September 24, 2018
Mercy Day
The devastation of the earthquake in Haiti has shocked and saddened us deeply and challenged by the Mercy International Association Vision. We ask: how can we use our Mercy resources to respond? Catherine McAuley always made the immediate and necessary response. Paraphrasing her, we have a clear direction: The people of Haiti need help today, not next week.
From our contact with Mercy around the world, we know that help is being given. Several have told us that they have contributed immediate aid through organisations in their own localities.You, no doubt, will be heartened as you read of the active involvement of some Mercy Sisters and Associates on the ground in Haiti. Sr. Karen Schneider’s interview on CNN, describing her experience with the baby rescued from the rubble, encapsulates the germ of hope that we must nurture amidst this scene of desolation. Karen, a paediatrician, has travelled to Haiti with a team of doctors to work in a tent hospital there and working alongside her is Sr. Mary McGrory, who is a nurse. Sr. Betty Scanlon, who serves as Programme Director for Medicines for humanity, makes a very practical appeal for unused/no longer needed/ expired prescription medication. She is part of the relief effort in Haiti. Sr. Mary Jo McGinly, Executive Director of Global Health Ministry who has been leading teams of healthcare professionals to Haiti for many years is urgently appealing for volunteer Anesthesiologists, Orthopedic Surgeons and Trauma Surgeons. Mercy Associate, Maureen Mc McCullough is actively participating in relief efforts with the Catholic Relief Services. Sr. Ellen Flynn, who has spent over 18 years in Haiti, 14 of which were in Port-au-Prince, had just returned back home to the US four days before the earthquake. The centers at which she ministered in Port-au-Prince are now destroyed.
As well as giving immediate practical help, Catherine believed that ‘prayer will do more than all the money in the Bank of Ireland’. Prayer is a Mercy resource we can use to respond to this crisis. What if all Mercy women and men around the world, all the sick in our hospitals and care facilities, all the children and students in our schools and colleges, all those with whom we minister and to whom we minister were invited to join in one great act of prayer focused on the need in Haiti?

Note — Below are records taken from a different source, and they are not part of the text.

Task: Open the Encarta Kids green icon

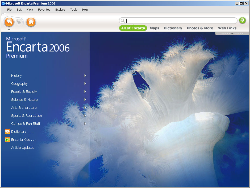Action: 7,139
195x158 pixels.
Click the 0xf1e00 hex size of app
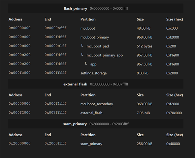pos(173,64)
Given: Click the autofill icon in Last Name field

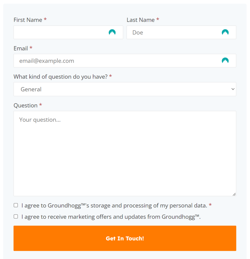Looking at the screenshot, I should [225, 32].
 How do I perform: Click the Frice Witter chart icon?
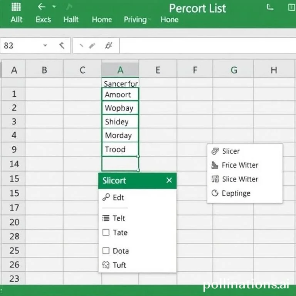coord(215,165)
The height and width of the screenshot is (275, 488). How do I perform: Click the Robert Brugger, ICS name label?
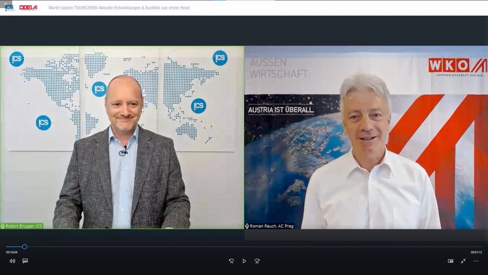tap(24, 226)
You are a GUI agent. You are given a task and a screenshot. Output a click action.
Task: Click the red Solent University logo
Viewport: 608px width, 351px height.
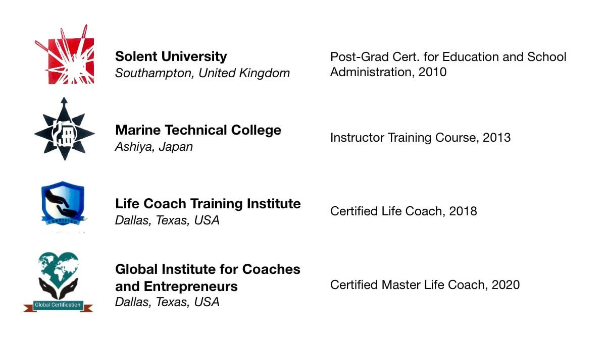pos(65,54)
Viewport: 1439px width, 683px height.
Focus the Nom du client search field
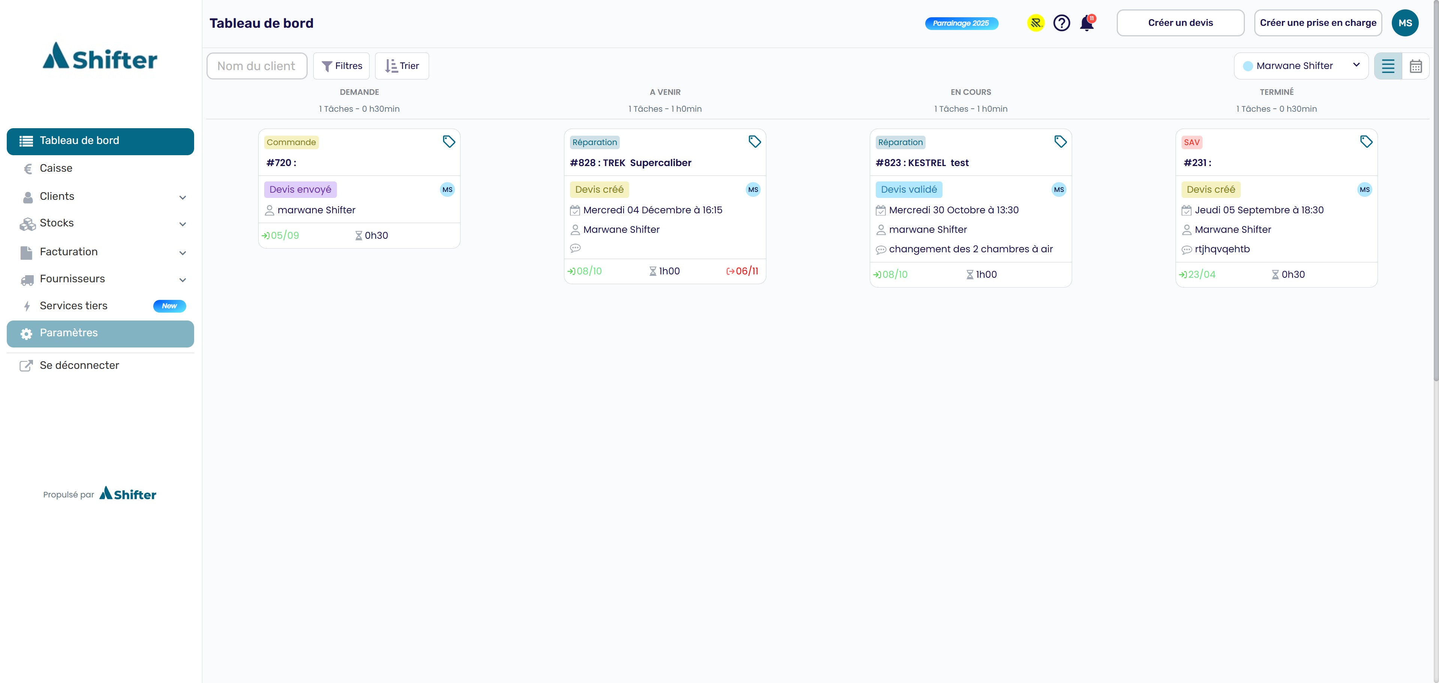(x=257, y=66)
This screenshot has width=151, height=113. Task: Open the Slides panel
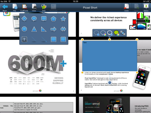point(146,8)
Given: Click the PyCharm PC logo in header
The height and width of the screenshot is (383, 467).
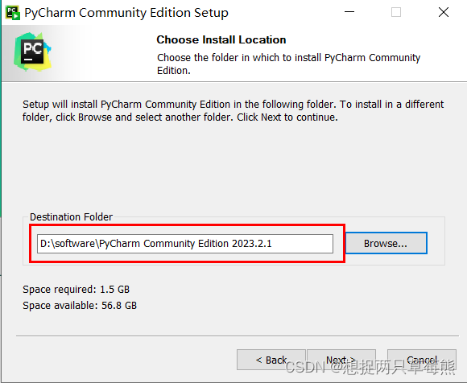Looking at the screenshot, I should click(32, 51).
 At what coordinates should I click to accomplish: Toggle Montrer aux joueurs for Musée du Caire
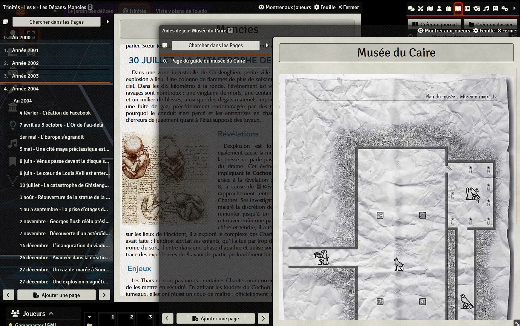pyautogui.click(x=444, y=31)
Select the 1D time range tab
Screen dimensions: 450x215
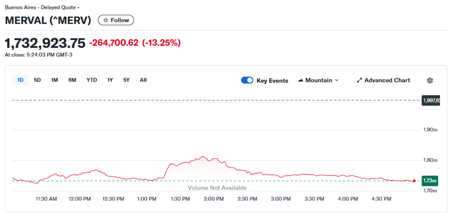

Furthermore what if each part of our Mercy world decided to mark mid-day each day in this way; then we would know that a constant worldwide circle of Mercy prayer is accompanying those who suffer and those who reach out to them in Haiti. We invite you to do what you can to make this a reality.
While Catherine reached out to those in immediate need, she paid great attention to long-term development and systemic change. In the months to come, the TV and media crews will move on from Haiti to another scene and that is when the world will gradually forget this tragic happening. How can we ensure that this will not happen for us? Some of the relief workers will stay for the long haul and when the crisis recedes will focus on reconstruction and development. Among them will be the organizations with which Sisters of Mercy and Mercy Associates are actively involved at present and they deserve our support.
MIA also recommends the suggestion made by Sr. Deirdre Mullan of Mercy Global Concern that we consider supporting UNICEF whose efforts are aimed at the children and women, who are the most vulnerable in times of crisis and who need continued and ongoing help to re-build their lives when the crisis has passed. Children under 18 make up nearly 50 per cent of the 10 million population of Haiti. Mercy Global Concern also provides all those associated with the Sisters of Mercy the opportunity to interact with the UN system and to advocate for change that benefits the less privileged. At some point in the future, consideration needs to be given to factors that contributed to making the fallout from the earthquake so catastrophic and to slowing the aid efforts in the immediate aftermath. The UN which is responsible for the United Nations Stabilization Mission in Haiti is well placed to address these factors and we are privileged to have the opportunity of contributing a Mercy focus to any such deliberations.